The supposed author of the chronicle, William Gregory, was born in Mildenhall, Suffolk. He married three times, and had two daughters. In London, he trained as a skinner, and sold luxury furs to the household of King Henry VI. He lived in the parish of St Mary Aldermary, and was alderman of Cordwainer ward from 1435 for twenty-six years. He became Sheriff and Mayor in this period. He left bequests to the Skinner's Company in his will.[2]

Contents

The manuscript is a quarto volume written on paper in 223 leaves; since it also contains random items not connected to the Chronicle itself (for example, poems and health advice),[3] it was clearly a commonplace book.[4] Still, the majority of the content makes up what has become known as the Chronicle of London, and ranges from the accession of Richard I to the deposition of Edward IV.[3] It is predominantly London-centric, particularly pertaining to major political events such as the rebellion of Jack Cade in 1450 and the resultant 'harvest of heads' on London Bridge Gate, as the chronicle calls it.[5] It has been suggested, in fact, that the level of detail with which it describes the revolt indicates that the author witnessed it first-hand.[6] The chronicler likewise discusses the "trayturly" murder of James I of Scotland in 1437 amidst a discussion of London business,[5] and on occasion demonstrates humour, if a politically-motivated form of it.[6] Occasionally the author reveals a mildly sardonic view of the then king, Henry VI,[5] although generally, "the chronicler does not seem to care at all" about the king (unlike, say, the author of Bale's Chronicle).[6]

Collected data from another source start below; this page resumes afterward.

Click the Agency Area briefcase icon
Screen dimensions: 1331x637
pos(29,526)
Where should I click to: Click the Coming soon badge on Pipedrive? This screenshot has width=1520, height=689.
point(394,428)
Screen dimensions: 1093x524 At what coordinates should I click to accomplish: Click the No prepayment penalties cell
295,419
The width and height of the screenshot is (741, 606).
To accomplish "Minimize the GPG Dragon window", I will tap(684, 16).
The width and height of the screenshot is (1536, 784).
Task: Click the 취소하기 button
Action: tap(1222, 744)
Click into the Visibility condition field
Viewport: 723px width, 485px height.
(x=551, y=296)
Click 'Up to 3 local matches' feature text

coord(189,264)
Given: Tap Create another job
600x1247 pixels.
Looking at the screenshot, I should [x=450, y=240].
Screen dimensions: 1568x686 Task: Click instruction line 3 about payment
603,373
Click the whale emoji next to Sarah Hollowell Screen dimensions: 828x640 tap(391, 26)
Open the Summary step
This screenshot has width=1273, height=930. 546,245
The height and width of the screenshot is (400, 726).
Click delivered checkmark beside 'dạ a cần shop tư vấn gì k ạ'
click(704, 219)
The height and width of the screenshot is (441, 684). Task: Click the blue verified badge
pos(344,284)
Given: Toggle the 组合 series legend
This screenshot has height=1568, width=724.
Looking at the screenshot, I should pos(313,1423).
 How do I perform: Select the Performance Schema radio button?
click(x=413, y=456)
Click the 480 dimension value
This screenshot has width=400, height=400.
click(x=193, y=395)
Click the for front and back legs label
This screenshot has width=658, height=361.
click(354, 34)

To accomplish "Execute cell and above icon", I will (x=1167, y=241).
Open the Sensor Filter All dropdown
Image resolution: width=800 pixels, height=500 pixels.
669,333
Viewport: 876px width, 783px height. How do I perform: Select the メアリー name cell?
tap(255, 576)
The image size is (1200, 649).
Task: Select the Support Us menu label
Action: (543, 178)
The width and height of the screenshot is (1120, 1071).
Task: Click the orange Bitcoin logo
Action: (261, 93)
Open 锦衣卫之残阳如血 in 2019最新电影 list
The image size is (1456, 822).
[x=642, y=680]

The Chronicle tends towards a broader view of affairs in the next decade, where, for example, it discusses King Edward IV's debasement of the currency in 1464.[7] On matters of smaller, more localised concern, some differences in the various surviving manuscripts exist (for instance in the members of Civic Lists).[4]

Question of authorship

Gregory's Chronicle is an example of the contemporary trend for such works to be produced by individuals as well as institutions.[8] Its authorship was originally attributed to William Gregory by James Gairdner in 1876, in the introduction to Gairdner's edition of the Edgerton manuscript. Gairdner reports thusly:

In a modern note written on a fly-leaf at the end of the book it is said that the author of the Chronicle was one Gregory Skinner (meaning William Gregory of the Skinners' Company) who was Mayor of London in 1451, the thirtieth year of Henry VI. And when we turn to the Chronicle itself the fact seems to be pretty well borne out by what the author himself says in the record of that year.[9]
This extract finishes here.